There is a token disclaimer at the end telling people not to try the stunts in this movie. Yeah, like that’ll work. Handbrake turns, bowel-wrenching manoeuvres, drifting across roundabouts – you’ll want to try them all, and to heck with the consequences.

Because there aren’t any in this movie. One of the characters crashes head on at 200kph and walks away. The Drift King drives off a hairpin band and lands vertically on the concrete below only to brush himself off, cursing. The opening sequence contains one of the most dramatic crashes on celluloid (with the possible exception of the Ferrari chase in Bad Boys 2), but the injuries are no more serious than a few cuts and bruises. Its the Tom and Jerry of car movies.

But who cares? The film has an interesting premise and it’s chock full of gorgeous cars crashing into each other at high speeds. Who needs believability when you can watch the spoiler of an EVO smashing through a windscreen? Or listen to the rumble of a Nissan Skyline? Or drool over the shark-like form of an old Mustang? There’s a serious adrenalin rush to watching beautiful cars getting absolutely trashed. As the lead character says in an inspired bit of scripting: “Yeeeha!”.

You’ll be saying the same by the end of the film, and that’s its selling point. So the plot is improbable (Sean Boswell, a hot-headed teenager who likes to race, gets in trouble with the law so his mother sends him to live with his dad in Tokyo. He manages to trash someone’s Mazda RX7, piss off the local Mafia and steal someone else’s girlfriend without so much as a fat lip). So the script contains embarrassing clichs like “When I drift, everything disappears” and “a car is a small price to pay to find out a man’s character”. So the hot cars are all draped with pre-pubescent Japanese girls who look like they shop from the Hello Kitty catalogue.

You won’t care. You’ll just be waiting for the sight of the next muscle car, accompanied by the sound of twisting metal and shattering glass. You’ll be laughing at the cheesy cultural references (“there’s no ‘wax-on, wax-off’ in drifting – you just have to do it”), and ahhing at CGI images of synchronised drifting on the roads high above Tokyo. You’ll be poking fun at the head of the Japanese mafia, who goes for the Godfather look but ends up closer to Columbo, or some of the hilarious over-acting (I particularly recommend Leonard Nam, who plays Morimoto – he’s bloody awful).

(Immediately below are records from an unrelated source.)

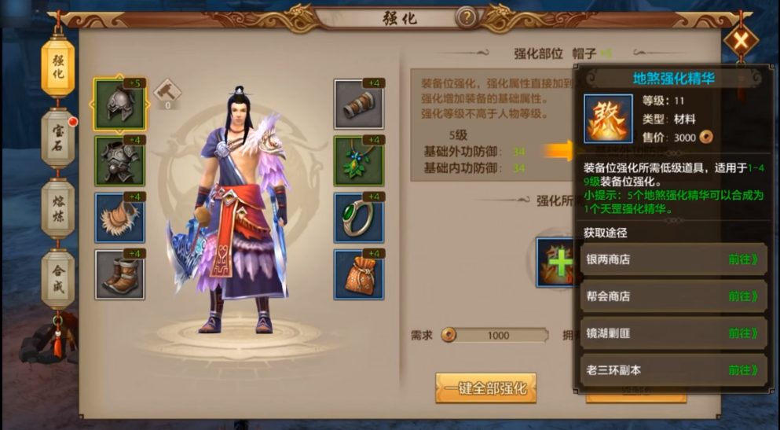Choose the orange pouch equipment slot

[359, 274]

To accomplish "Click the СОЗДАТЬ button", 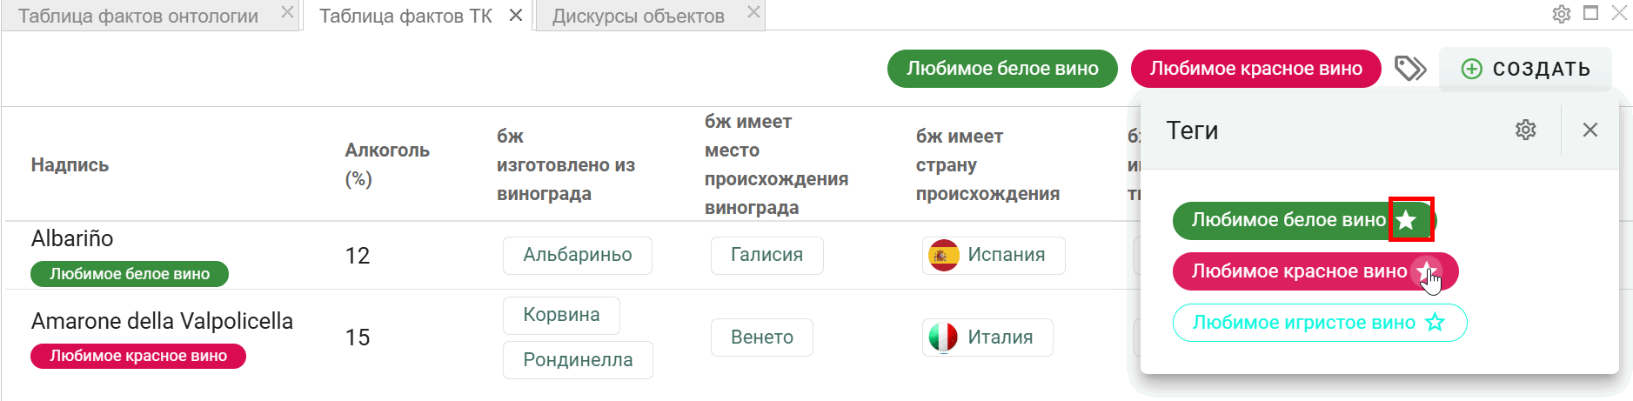I will (1525, 69).
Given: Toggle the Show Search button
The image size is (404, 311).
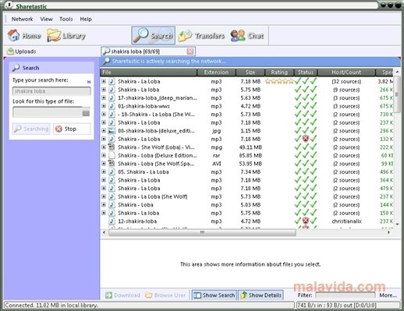Looking at the screenshot, I should click(x=214, y=295).
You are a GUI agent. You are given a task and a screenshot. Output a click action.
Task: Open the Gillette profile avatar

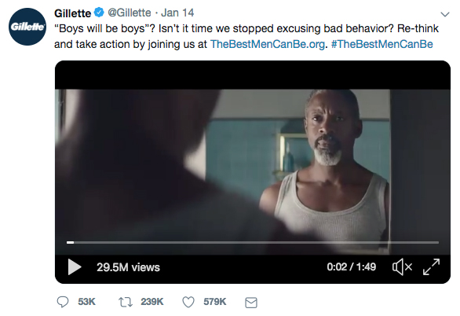pyautogui.click(x=27, y=27)
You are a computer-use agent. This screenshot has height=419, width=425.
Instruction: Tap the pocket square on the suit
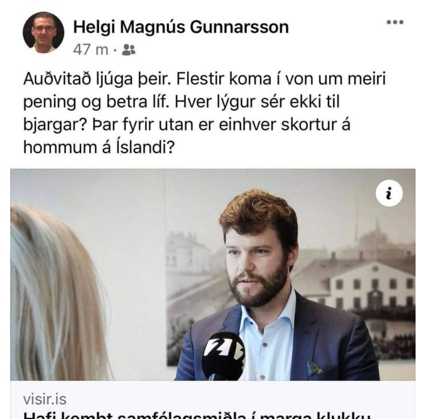pos(314,368)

The point is, even when there are holes in the movie you could drive a Dodge Charger through, it’s still great fun. You get an interesting peep into the world of drift racing (which actually exists), there’s a good-looking lead actress (Nathalie Kelley as Neela), and hot cars. Lots of them. Smashing into each other.

In short, it’s better than 2Fast 2Furious (which was so bad it starred Paul Walker before he shot to B-movie stardom), and just as good as the original. Catch it at the cinema – the car smashes are so much better on the big screen. Heck, they should have it in IMAX.